Slowly but surely the Bible workers began gaining the confidence of the people in the village. By healing their bodies, they were able to reach their souls. After about nine months of work, they were studying with over 25 people.
There are two small Assembly of God churches in the town. One of the pastors warned his members not to have anything to do with the Bible workers. He also spoke directly to the Bible workers and told them not to study with his members. The girls, of course, could not comply with this. Alina, a 17-year-old, attended this Assembly of God church with her parents. The pastor threatened to discipline her and warned her to stop all contact with the Bible workers. Alina refused to comply with her pastor because she saw that the Bible workers were from God.
Dany, one of the Bible students, began studying because her neighbor invited her. She fell in love with what she learned and now attends church faithfully every Sabbath. She has to walk with her two small children from her home on the outskirts of the village to the church. But she is happy to do so in order to worship God on the Sabbath among fellow believers.
Rita, who I mentioned earlier, also began studying the Bible. She quickly became strong in God and began attending church. After seeing his mom’s enthusiasm, her 26-year-old son began studying. He is one of the most influential young people in the village.
Since the Bible workers had committed to working one year in the village, they made plans to finish the year with a mini evangelistic series. It would be a three-night event. Everyone in the town was invited, and they said that it would be their farewell meeting. They invited my husband to speak for the event.
Although the girls had made huge progress in reaching the hearts of the people in Porto Velho, we were not sure how many would show up for the Bible meetings. I must admit that I lacked faith. I worried that the girls might be disappointed by a small turnout. But I was pleasantly surprised when over 100 people came each night. In a town of only 900 habitants that represents more than 10% of the population!
While we were there for the weekend, many of the town’s people approached us and said, “Please ask the girls to stay longer. We don’t want them to leave! We are just beginning to study the Bible and want to continue. Please ask them to stay!” A woman called Delma came to me in tears, saying that she was heartbroken that they were leaving. Another woman went up front during the meetings and said: “We hate to see you go, but as you have taught us, we must find comfort in the Bible.”
During the meetings my husband spoke about the great controversy, the law of God and the state of the dead. The people listened very attentively, and many who had not been studying the Bible asked to begin studies.
I am happy to tell you that two of the three Bible workers agreed to remain in Porto Velho do Cunha in order to continue the work that was begun. This time they will stay for an undetermined time period. They will strengthen in the faith those who have been studying, and continue to break down superstition and prejudice in the village.
Unfortunately, the prejudice is not only coming from the villagers.
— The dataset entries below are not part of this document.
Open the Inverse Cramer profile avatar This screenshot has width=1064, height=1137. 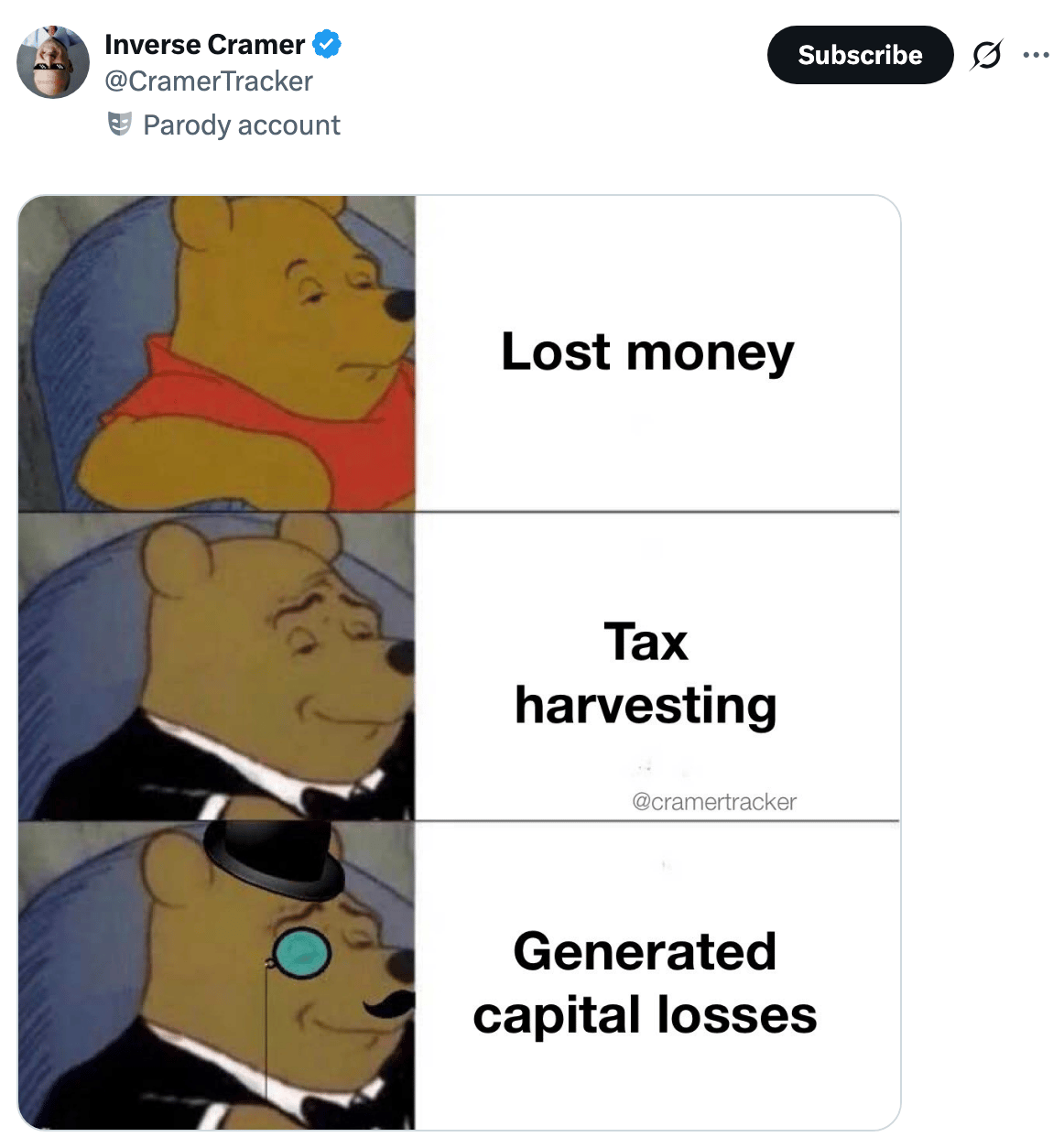[x=53, y=62]
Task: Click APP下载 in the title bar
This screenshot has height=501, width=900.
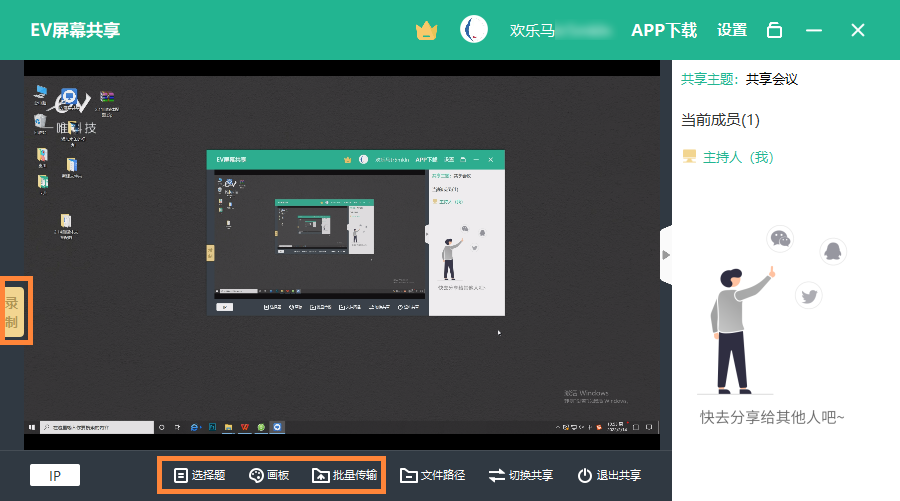Action: point(664,30)
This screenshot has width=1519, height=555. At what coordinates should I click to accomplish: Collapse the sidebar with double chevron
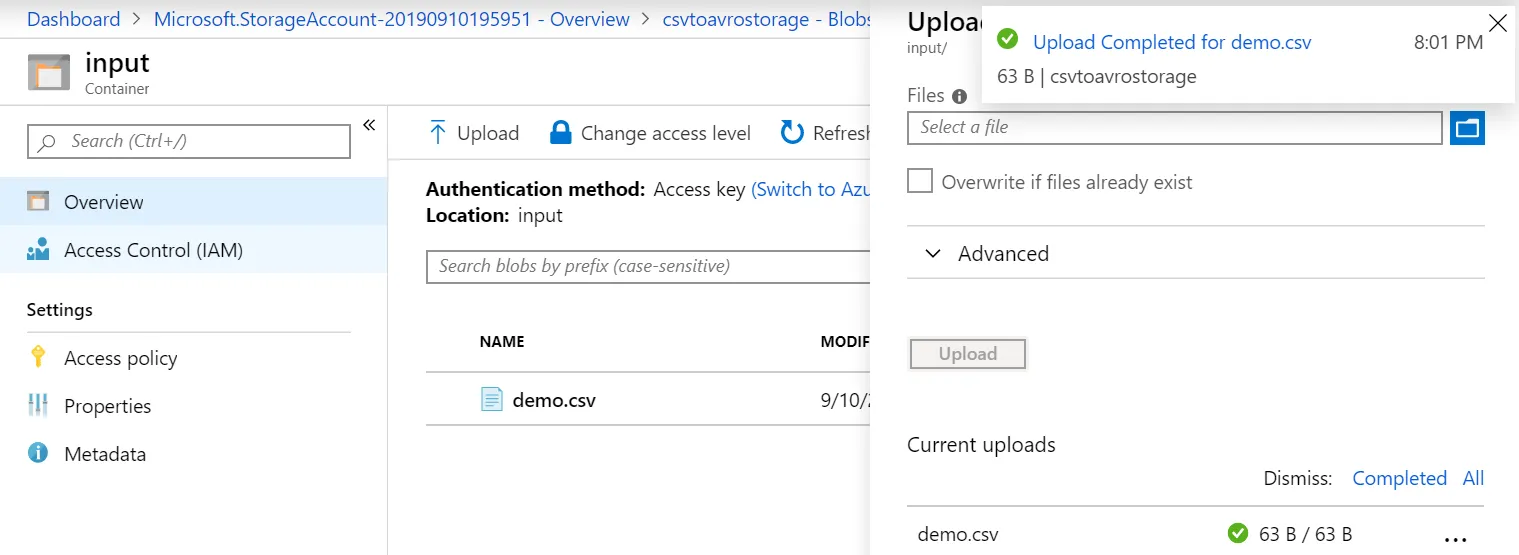(368, 125)
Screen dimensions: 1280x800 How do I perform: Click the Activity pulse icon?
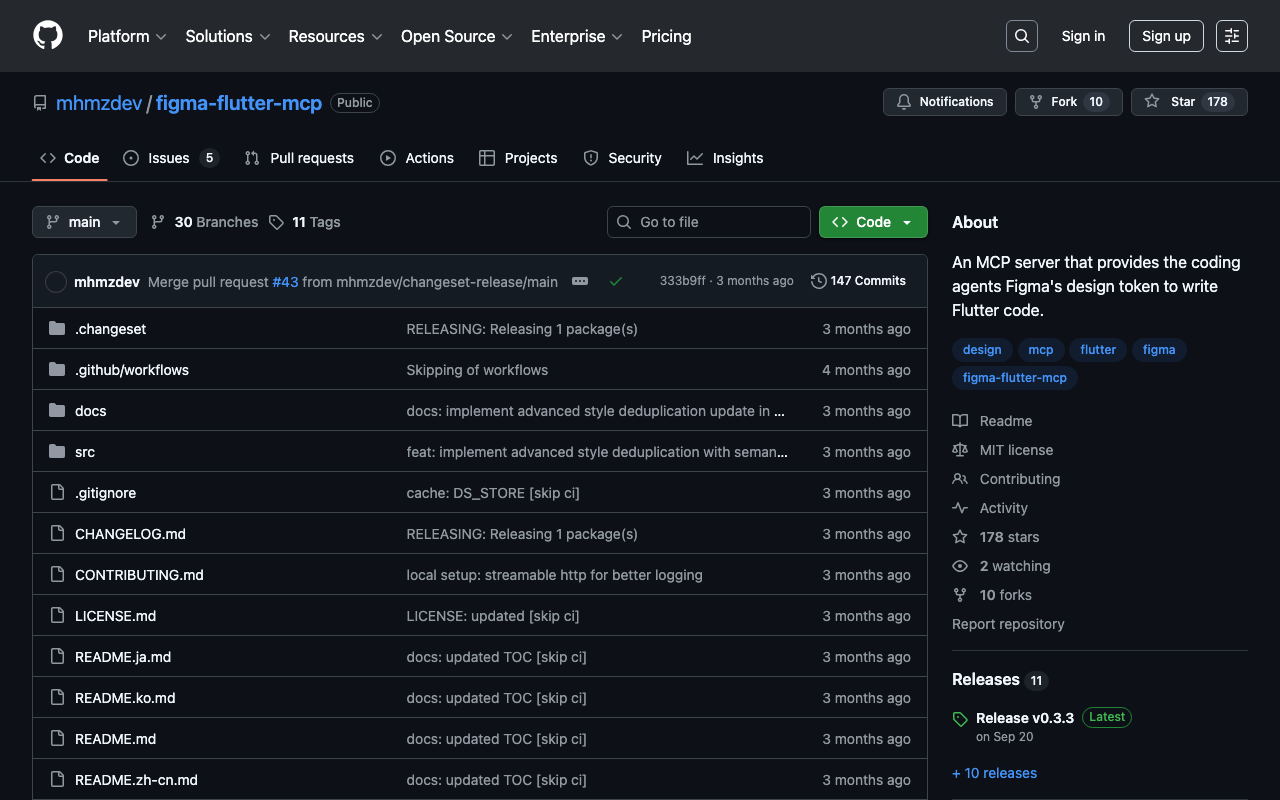960,508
The pastor of the Seventh-day Adventist church has refused to baptize any of the contacts that are studying with the Bible workers because the girls studied at Taquara Institute.
Brazil has long been a strong Catholic country and Catholic thinking pervades the culture. The idea is that if a person or institute is not directly related to the organized Seventh-day Adventist church, then it is not acceptable.
Please pray for Cheine and Luciana as they continue to work in Porto Velho do Cunha. They need wisdom for grounding their Bible study contacts in the truth in such a way that the problems in God’s remnant church will not discourage them.
Melissa Silva and her husband Diego work at Taquara Institute of Health and Education.